Top failure modes (symptom → first evidence → fastest isolation)

• Dropped events: check PER + CRC fail vs queue overflow counters; isolate RF demod vs buffer depth.
• Latency spikes: check forward queue depth + retry count; isolate airtime contention vs store-and-forward backlog.
• Duplicate / false alarms: check seq window + dedup drops; isolate replay after reset vs TTL/ack policy.
• Battery drain: check RX window duty + retries per hour; isolate RF congestion vs sleep leakage.
• Resets / reboots: check reset reason + min system voltage during TX; isolate TX current spike vs watchdog.

Minimum Evidence Set (must be measurable in the field)

The repeater should expose a small, stable set of counters/telemetry that makes failures provable, not guessable. These items are referenced throughout later chapters.

Three domains (power + behavior)

Four chains (what to design, what to measure)

• RF chain: Antenna → Match → Filter → (LNA/PA) → Transceiver. Measure: RSSI/SNR vs PER, blocking symptoms, sensitivity at chosen data rate.
• Control chain: MCU ↔ Transceiver bus + IRQ. Measure: wake-to-RX time, ISR latency peaks, watchdog/reset flags under traffic bursts.
• Data chain: RX validate → buffer commit → forward queue → TX + ACK. Measure: queue depth, overflow drops, dedup hits, commit pointer recovery after reset.
• Power chain: Input/backup → regulation → supervisor → domain gating. Measure: Vsys min during TX, UVLO threshold behavior, brownout count.

Key modules (what must be explicit in the architecture)

Architecture checkpoints (fast, field-relevant)

• TX burst immunity: the power tree must tolerate peak TX current without crossing UVLO; log min Vsys during TX.
• Congestion containment: retries and queue depth must be bounded; log retry peaks and queue max.
• Reset-safe buffering: event commits must be atomic enough to recover after a reset; log recovery events and last commit pointer.
• RF front-end realism: range is limited by SNR + blocking, not marketing power; verify with a site walk and PER map.

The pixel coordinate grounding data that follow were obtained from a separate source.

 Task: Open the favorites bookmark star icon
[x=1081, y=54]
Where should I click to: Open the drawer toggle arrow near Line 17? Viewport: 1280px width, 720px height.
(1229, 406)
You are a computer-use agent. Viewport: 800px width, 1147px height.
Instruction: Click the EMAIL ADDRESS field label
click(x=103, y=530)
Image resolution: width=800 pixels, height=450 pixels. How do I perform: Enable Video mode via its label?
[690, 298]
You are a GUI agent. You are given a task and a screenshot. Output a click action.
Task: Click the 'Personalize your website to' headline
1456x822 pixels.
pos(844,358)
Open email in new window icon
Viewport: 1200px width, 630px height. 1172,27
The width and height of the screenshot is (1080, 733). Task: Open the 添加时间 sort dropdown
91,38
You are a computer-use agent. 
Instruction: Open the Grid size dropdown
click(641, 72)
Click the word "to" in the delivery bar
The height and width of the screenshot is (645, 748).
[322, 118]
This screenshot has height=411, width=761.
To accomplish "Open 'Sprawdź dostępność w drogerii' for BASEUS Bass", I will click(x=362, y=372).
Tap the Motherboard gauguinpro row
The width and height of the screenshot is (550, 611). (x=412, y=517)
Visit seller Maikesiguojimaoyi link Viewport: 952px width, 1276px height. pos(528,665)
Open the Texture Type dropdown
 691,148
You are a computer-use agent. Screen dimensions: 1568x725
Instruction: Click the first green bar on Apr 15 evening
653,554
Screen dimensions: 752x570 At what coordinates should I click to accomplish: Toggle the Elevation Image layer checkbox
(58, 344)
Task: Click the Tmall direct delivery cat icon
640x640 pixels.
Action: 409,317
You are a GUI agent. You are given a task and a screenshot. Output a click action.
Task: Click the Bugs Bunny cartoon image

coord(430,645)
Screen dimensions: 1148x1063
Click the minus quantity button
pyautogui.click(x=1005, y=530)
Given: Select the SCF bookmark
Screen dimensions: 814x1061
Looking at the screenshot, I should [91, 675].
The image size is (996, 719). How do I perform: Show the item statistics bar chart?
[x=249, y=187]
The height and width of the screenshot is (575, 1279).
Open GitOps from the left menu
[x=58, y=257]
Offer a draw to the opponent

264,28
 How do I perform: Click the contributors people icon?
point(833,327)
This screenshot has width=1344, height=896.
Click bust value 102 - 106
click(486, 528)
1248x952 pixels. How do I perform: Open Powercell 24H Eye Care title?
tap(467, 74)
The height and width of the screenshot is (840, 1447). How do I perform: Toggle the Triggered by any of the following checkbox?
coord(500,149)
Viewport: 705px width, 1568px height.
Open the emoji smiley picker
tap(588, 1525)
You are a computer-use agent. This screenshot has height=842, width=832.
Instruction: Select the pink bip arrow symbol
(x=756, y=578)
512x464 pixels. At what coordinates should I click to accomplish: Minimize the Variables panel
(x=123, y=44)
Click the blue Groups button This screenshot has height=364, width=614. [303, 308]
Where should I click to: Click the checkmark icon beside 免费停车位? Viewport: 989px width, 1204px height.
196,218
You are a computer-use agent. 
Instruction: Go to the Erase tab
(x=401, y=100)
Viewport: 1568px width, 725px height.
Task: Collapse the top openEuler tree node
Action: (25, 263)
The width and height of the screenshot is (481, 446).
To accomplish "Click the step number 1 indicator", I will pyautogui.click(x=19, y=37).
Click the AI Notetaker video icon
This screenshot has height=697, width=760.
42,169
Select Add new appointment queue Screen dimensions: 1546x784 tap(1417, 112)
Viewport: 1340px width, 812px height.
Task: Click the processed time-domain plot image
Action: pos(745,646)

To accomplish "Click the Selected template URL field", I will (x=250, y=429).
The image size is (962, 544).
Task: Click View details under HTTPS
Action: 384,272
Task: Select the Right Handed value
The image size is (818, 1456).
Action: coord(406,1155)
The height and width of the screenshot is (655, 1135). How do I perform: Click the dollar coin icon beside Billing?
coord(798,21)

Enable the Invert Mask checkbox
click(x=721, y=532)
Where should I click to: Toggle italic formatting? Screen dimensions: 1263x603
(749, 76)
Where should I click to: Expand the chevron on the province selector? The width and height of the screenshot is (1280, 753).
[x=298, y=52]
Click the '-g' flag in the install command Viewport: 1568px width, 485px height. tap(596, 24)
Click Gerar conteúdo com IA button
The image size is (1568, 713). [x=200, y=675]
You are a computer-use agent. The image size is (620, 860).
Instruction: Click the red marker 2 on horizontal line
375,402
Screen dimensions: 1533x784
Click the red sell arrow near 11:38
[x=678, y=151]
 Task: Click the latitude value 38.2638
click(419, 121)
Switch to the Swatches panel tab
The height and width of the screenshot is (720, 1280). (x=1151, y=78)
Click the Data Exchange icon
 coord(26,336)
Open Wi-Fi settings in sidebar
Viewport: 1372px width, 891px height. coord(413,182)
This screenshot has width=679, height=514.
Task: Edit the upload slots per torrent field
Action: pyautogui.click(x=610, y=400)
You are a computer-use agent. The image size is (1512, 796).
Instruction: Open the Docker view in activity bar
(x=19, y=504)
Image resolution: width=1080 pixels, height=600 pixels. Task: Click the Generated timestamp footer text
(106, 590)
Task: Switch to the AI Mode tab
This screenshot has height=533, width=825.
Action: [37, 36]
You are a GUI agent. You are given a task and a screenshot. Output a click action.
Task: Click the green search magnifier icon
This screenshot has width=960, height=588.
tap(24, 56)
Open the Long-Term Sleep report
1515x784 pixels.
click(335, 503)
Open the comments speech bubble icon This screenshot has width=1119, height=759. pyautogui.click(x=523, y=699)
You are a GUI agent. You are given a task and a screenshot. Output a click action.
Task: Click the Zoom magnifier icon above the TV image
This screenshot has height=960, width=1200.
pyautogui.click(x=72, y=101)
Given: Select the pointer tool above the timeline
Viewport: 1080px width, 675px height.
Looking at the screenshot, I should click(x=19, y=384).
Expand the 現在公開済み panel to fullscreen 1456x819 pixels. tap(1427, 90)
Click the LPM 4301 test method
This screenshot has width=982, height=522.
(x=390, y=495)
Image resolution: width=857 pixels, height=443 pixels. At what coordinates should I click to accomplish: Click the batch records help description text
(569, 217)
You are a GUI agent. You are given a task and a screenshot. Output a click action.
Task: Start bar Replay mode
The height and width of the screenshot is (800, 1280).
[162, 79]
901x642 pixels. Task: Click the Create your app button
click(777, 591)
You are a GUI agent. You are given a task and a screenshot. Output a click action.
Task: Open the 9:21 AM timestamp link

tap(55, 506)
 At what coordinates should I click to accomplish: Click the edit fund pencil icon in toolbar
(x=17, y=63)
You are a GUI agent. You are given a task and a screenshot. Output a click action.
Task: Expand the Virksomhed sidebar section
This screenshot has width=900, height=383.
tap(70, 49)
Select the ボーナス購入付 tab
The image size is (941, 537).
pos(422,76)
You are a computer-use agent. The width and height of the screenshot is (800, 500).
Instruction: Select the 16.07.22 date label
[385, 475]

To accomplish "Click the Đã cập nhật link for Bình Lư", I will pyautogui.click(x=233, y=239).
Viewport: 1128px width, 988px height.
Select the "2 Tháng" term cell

What must be quantified (minimum inputs)

• Tx EIRP: actual radiated power after antenna + matching losses (regulatory and duty-cycle constraints are noted but not expanded here).
• Rx sensitivity by mode: sensitivity changes with data rate (FSK) or SF/BW (LoRa), so “same hardware” can differ by many dB.
• Noise & efficiency: receiver NF, antenna efficiency, placement detune (near metal), and orientation/polarization mismatch.
• Site losses: walls/floors/metal doors/racks, plus human-body absorption and installation height.

Fast workflow (useful on-site)

1. Step 1 — Lock the radio mode and rate Choose one operating point (FSK rate or LoRa SF/BW) and use its sensitivity. Changing rate changes margin.
2. Step 2 — Build path loss as blocks Treat each obstacle as an additive block (wall, floor slab, metal door). Add penalties for placement and polarization.
3. Step 3 — Compute margin and decide Margin = Tx EIRP − Path Loss − Penalties − (Rx Sensitivity threshold). If margin is negative, drops are guaranteed.
4. Step 4 — Validate with statistics, not one reading Use RSSI/SNR distributions and PER vs RSSI curves to confirm whether failure is margin-limited (H2-3) or robustness-limited (H2-4).

Radio capability table (why “same repeater” behaves differently)

Fill this once per repeater platform. It prevents “rate drift” from silently changing range and reliability.

Site link budget worksheet (the “why A works, B fails” table)

This worksheet is built for on-site estimation. Use additive blocks so the cause of failure is visible.

Evidence-based validation (three field plots)

• RSSI/SNR histogram: shows whether the link is stable or has long tails (time-varying environment).
• PER vs RSSI curve: distinguishes margin-limited failure (PER rises only when RSSI drops) from robustness-limited failure (PER rises at the same RSSI).
• Retry rate vs time: identifies interference windows and congestion bursts that create latency and duplicates.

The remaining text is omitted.